> **Stated task**:
Put each line of the listing below into a JSON list of strings, one string per line, and leave out any blank lines.
»»
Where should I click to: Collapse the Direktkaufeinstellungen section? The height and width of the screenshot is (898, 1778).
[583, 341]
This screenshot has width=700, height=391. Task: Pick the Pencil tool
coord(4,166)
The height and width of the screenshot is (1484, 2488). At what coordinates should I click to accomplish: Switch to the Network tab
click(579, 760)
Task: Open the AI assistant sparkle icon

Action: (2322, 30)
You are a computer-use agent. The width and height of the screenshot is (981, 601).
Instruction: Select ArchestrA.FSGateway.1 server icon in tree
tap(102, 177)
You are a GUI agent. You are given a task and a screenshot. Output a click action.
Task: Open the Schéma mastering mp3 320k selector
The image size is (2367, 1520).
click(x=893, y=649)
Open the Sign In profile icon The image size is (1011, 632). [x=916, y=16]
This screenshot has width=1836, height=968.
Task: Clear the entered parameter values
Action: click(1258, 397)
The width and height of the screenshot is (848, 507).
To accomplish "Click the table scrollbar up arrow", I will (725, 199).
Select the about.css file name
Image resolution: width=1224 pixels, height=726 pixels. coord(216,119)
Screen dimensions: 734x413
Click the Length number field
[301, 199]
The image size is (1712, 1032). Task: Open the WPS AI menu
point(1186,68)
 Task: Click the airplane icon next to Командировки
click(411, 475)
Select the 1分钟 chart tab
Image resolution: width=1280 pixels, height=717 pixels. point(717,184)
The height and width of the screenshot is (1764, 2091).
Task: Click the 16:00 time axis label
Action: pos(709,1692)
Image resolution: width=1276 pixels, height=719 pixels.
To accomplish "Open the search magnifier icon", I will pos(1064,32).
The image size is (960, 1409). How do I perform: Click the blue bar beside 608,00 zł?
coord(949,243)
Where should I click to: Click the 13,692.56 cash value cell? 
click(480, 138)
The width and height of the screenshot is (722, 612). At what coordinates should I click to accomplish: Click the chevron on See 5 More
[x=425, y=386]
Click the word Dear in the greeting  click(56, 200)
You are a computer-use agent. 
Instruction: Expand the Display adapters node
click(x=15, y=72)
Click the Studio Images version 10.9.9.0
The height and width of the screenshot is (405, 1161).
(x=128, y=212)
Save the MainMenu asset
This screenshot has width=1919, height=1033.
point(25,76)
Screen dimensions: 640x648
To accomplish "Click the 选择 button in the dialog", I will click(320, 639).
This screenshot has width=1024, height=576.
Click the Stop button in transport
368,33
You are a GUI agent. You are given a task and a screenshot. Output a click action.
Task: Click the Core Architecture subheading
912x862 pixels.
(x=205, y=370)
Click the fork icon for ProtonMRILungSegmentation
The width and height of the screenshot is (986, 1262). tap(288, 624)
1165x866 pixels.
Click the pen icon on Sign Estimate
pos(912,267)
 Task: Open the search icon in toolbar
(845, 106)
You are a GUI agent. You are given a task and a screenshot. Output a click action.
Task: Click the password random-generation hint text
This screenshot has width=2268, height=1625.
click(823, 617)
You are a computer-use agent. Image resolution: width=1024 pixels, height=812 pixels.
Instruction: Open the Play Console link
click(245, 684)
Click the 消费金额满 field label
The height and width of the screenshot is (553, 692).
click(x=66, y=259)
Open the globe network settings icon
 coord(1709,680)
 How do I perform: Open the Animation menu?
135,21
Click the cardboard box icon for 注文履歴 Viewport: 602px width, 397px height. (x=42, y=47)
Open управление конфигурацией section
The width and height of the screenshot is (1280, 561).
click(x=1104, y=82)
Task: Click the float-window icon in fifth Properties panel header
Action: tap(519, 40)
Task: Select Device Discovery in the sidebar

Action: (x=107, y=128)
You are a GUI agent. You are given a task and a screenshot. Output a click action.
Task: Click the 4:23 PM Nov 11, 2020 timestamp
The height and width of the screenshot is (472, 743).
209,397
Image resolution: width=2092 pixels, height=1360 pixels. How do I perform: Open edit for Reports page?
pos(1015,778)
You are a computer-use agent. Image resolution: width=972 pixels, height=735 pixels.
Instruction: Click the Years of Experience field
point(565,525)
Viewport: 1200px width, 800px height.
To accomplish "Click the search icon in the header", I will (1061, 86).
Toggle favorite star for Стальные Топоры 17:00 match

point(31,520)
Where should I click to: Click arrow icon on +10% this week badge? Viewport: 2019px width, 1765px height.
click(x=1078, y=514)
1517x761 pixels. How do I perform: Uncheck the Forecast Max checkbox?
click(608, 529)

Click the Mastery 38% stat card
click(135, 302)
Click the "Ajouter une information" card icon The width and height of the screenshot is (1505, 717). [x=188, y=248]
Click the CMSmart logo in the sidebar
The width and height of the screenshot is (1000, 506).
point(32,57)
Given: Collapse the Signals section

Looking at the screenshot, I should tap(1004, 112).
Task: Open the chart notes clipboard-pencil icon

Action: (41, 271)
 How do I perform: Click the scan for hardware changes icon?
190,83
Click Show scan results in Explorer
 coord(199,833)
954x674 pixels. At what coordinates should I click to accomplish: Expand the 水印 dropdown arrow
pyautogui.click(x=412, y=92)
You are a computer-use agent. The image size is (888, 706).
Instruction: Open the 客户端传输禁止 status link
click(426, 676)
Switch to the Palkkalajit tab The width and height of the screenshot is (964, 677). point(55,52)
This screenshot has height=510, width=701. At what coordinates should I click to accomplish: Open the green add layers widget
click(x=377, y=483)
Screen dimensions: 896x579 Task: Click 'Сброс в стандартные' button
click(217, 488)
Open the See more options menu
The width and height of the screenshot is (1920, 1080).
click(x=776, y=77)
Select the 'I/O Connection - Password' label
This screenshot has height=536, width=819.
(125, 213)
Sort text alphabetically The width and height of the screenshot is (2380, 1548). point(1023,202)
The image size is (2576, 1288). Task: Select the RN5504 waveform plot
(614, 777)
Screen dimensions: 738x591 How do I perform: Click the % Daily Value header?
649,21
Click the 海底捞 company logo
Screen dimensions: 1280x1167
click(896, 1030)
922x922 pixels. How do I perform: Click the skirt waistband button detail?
««
> **Output**:
[
  "Where should I click to: Collapse the Direktkaufeinstellungen section? The height and width of the screenshot is (898, 1778).",
  "[583, 341]",
  "This screenshot has width=700, height=391. Task: Pick the Pencil tool",
  "coord(4,166)",
  "The height and width of the screenshot is (1484, 2488). At what coordinates should I click to accomplish: Switch to the Network tab",
  "click(579, 760)",
  "Task: Open the AI assistant sparkle icon",
  "Action: (2322, 30)",
  "You are a computer-use agent. The width and height of the screenshot is (981, 601).",
  "Instruction: Select ArchestrA.FSGateway.1 server icon in tree",
  "tap(102, 177)",
  "You are a GUI agent. You are given a task and a screenshot. Output a click action.",
  "Task: Open the Schéma mastering mp3 320k selector",
  "The image size is (2367, 1520).",
  "click(x=893, y=649)",
  "Open the Sign In profile icon The image size is (1011, 632). [x=916, y=16]",
  "This screenshot has width=1836, height=968.",
  "Task: Clear the entered parameter values",
  "Action: click(1258, 397)",
  "The width and height of the screenshot is (848, 507).",
  "To accomplish \"Click the table scrollbar up arrow\", I will (725, 199).",
  "Select the about.css file name",
  "Image resolution: width=1224 pixels, height=726 pixels. coord(216,119)",
  "Screen dimensions: 734x413",
  "Click the Length number field",
  "[301, 199]",
  "The image size is (1712, 1032). Task: Open the WPS AI menu",
  "point(1186,68)",
  " Task: Click the airplane icon next to Командировки",
  "click(411, 475)",
  "Select the 1分钟 chart tab",
  "Image resolution: width=1280 pixels, height=717 pixels. point(717,184)",
  "The height and width of the screenshot is (1764, 2091).",
  "Task: Click the 16:00 time axis label",
  "Action: pos(709,1692)",
  "Image resolution: width=1276 pixels, height=719 pixels.",
  "To accomplish \"Open the search magnifier icon\", I will pos(1064,32).",
  "The image size is (960, 1409). How do I perform: Click the blue bar beside 608,00 zł?",
  "coord(949,243)",
  "Where should I click to: Click the 13,692.56 cash value cell? ",
  "click(480, 138)",
  "The width and height of the screenshot is (722, 612). At what coordinates should I click to accomplish: Click the chevron on See 5 More",
  "[x=425, y=386]",
  "Click the word Dear in the greeting  click(56, 200)",
  "You are a computer-use agent. ",
  "Instruction: Expand the Display adapters node",
  "click(x=15, y=72)",
  "Click the Studio Images version 10.9.9.0",
  "The height and width of the screenshot is (405, 1161).",
  "(x=128, y=212)",
  "Save the MainMenu asset",
  "This screenshot has width=1919, height=1033.",
  "point(25,76)",
  "Screen dimensions: 640x648",
  "To accomplish \"Click the 选择 button in the dialog\", I will click(320, 639).",
  "This screenshot has width=1024, height=576.",
  "Click the Stop button in transport",
  "368,33",
  "You are a GUI agent. You are given a task and a screenshot. Output a click action.",
  "Task: Click the Core Architecture subheading",
  "912x862 pixels.",
  "(x=205, y=370)",
  "Click the fork icon for ProtonMRILungSegmentation",
  "The width and height of the screenshot is (986, 1262). tap(288, 624)",
  "1165x866 pixels.",
  "Click the pen icon on Sign Estimate",
  "pos(912,267)",
  " Task: Open the search icon in toolbar",
  "(845, 106)",
  "You are a GUI agent. You are given a task and a screenshot. Output a click action.",
  "Task: Click the password random-generation hint text",
  "This screenshot has width=2268, height=1625.",
  "click(823, 617)",
  "You are a computer-use agent. Image resolution: width=1024 pixels, height=812 pixels.",
  "Instruction: Open the Play Console link",
  "click(245, 684)",
  "Click the 消费金额满 field label",
  "The height and width of the screenshot is (553, 692).",
  "click(x=66, y=259)",
  "Open the globe network settings icon",
  " coord(1709,680)",
  " How do I perform: Open the Animation menu?",
  "135,21",
  "Click the cardboard box icon for 注文履歴 Viewport: 602px width, 397px height. (x=42, y=47)",
  "Open управление конфигурацией section",
  "The width and height of the screenshot is (1280, 561).",
  "click(x=1104, y=82)",
  "Task: Click the float-window icon in fifth Properties panel header",
  "Action: tap(519, 40)",
  "Task: Select Device Discovery in the sidebar",
  "Action: (x=107, y=128)",
  "You are a GUI agent. You are given a task and a screenshot. Output a click action.",
  "Task: Click the 4:23 PM Nov 11, 2020 timestamp",
  "The height and width of the screenshot is (472, 743).",
  "209,397",
  "Image resolution: width=2092 pixels, height=1360 pixels. How do I perform: Open edit for Reports page?",
  "pos(1015,778)",
  "You are a computer-use agent. Image resolution: width=972 pixels, height=735 pixels.",
  "Instruction: Click the Years of Experience field",
  "point(565,525)",
  "Viewport: 1200px width, 800px height.",
  "To accomplish \"Click the search icon in the header\", I will (1061, 86).",
  "Toggle favorite star for Стальные Топоры 17:00 match",
  "point(31,520)",
  "Where should I click to: Click arrow icon on +10% this week badge? Viewport: 2019px width, 1765px height.",
  "click(x=1078, y=514)",
  "1517x761 pixels. How do I perform: Uncheck the Forecast Max checkbox?",
  "click(608, 529)",
  "Click the Mastery 38% stat card",
  "click(135, 302)",
  "Click the \"Ajouter une information\" card icon The width and height of the screenshot is (1505, 717). [x=188, y=248]",
  "Click the CMSmart logo in the sidebar",
  "The width and height of the screenshot is (1000, 506).",
  "point(32,57)",
  "Given: Collapse the Signals section",
  "Looking at the screenshot, I should tap(1004, 112).",
  "Task: Open the chart notes clipboard-pencil icon",
  "Action: (41, 271)",
  " How do I perform: Click the scan for hardware changes icon?",
  "190,83",
  "Click Show scan results in Explorer",
  " coord(199,833)",
  "954x674 pixels. At what coordinates should I click to accomplish: Expand the 水印 dropdown arrow",
  "pyautogui.click(x=412, y=92)",
  "You are a computer-use agent. The image size is (888, 706).",
  "Instruction: Open the 客户端传输禁止 status link",
  "click(426, 676)",
  "Switch to the Palkkalajit tab The width and height of the screenshot is (964, 677). point(55,52)",
  "This screenshot has height=510, width=701. At what coordinates should I click to accomplish: Open the green add layers widget",
  "click(x=377, y=483)",
  "Screen dimensions: 896x579 Task: Click 'Сброс в стандартные' button",
  "click(217, 488)",
  "Open the See more options menu",
  "The width and height of the screenshot is (1920, 1080).",
  "click(x=776, y=77)",
  "Select the 'I/O Connection - Password' label",
  "This screenshot has height=536, width=819.",
  "(125, 213)",
  "Sort text alphabetically The width and height of the screenshot is (2380, 1548). point(1023,202)",
  "The image size is (2576, 1288). Task: Select the RN5504 waveform plot",
  "(614, 777)",
  "Screen dimensions: 738x591 How do I perform: Click the % Daily Value header?",
  "649,21",
  "Click the 海底捞 company logo",
  "Screen dimensions: 1280x1167",
  "click(896, 1030)",
  "922x922 pixels. How do I perform: Click the skirt waistband button detail?"
]